Les ministres des Finances des huit nations les plus industrialisées ont fait pression sur Moscou pour que la Russie ratifie le traité sur la Charte de l’énergie pendant le week-end après qu’un conflit avec l’Ukraine en janvier a souligné la dépendance de l’Europe envers l’approvisionnement russe en gaz.
Dans leur communiqué final publié à Moscou le 11 février 2006, les ministres ont affirmé que « les mécanismes de marché sont essentiels pour le fonctionnement effectif du système énergétique mondial ». Le communiqué ajoute que les efforts doivent continuer pour « améliorer la transparence et la fiabilité des informations sur l’offre et la demande, faciliter les investissements nécessaires pour l’exploration, la production, l’acheminement et la capacité de renouvellement des équipements et pour améliorer l’efficacité énergétique ».

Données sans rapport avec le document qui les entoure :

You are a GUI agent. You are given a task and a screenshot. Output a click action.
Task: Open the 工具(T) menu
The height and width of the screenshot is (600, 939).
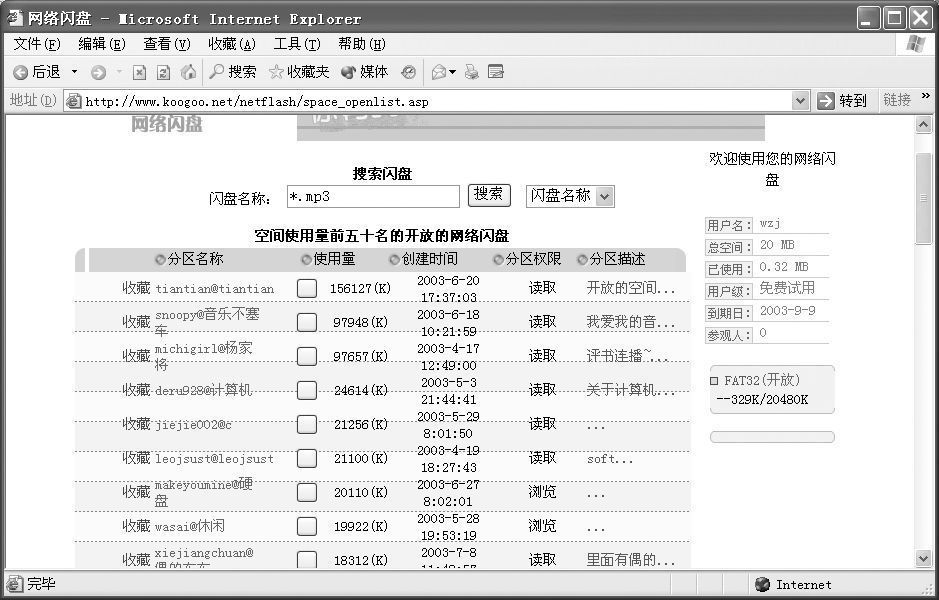(296, 44)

Le ministre français de l’économie, Thierry Breton, a demandé à la Russie de ratifier le traité sur la Charte de l’énergie de 1991, un instrument juridiquement contraignant qui promeut la coopération industrielle est-ouest dans des domaines tels que l’investissement, le transit et le commerce.
Dans une déclaration faite dans AFX news à Moscou, « il est dans l’intérêt de l’Europe tout entière de voir la Russie trouver un moyen de ratifier cette charte ».

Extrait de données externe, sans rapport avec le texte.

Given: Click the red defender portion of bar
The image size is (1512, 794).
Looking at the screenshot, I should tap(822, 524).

Le ministre russe des finances, Alexei Koudrine, a fait un pas prudent en ce sens en indiquant dans un article de Reuters qu’à l’avenir, « l’accès au pipeline d’exportations deviendra égal. Je ne suis pas prêt à dire quand cela se produira ».
La brève interruption de l’approvisionnement de Kiev dans la « guerre du gaz » en janvier 2006, a mis en évidence la dépendance de l’Europe envers le gaz russe (un quart de sa consommation) et a placé la sécurité de l’approvisionnement énergétique comme priorité de l’agenda de l’UE (EURACTIV, 5 janv. 2006).
La Russie a par ailleurs fait de la sécurité énergétique le thème central du G8 qu’elle préside cette année.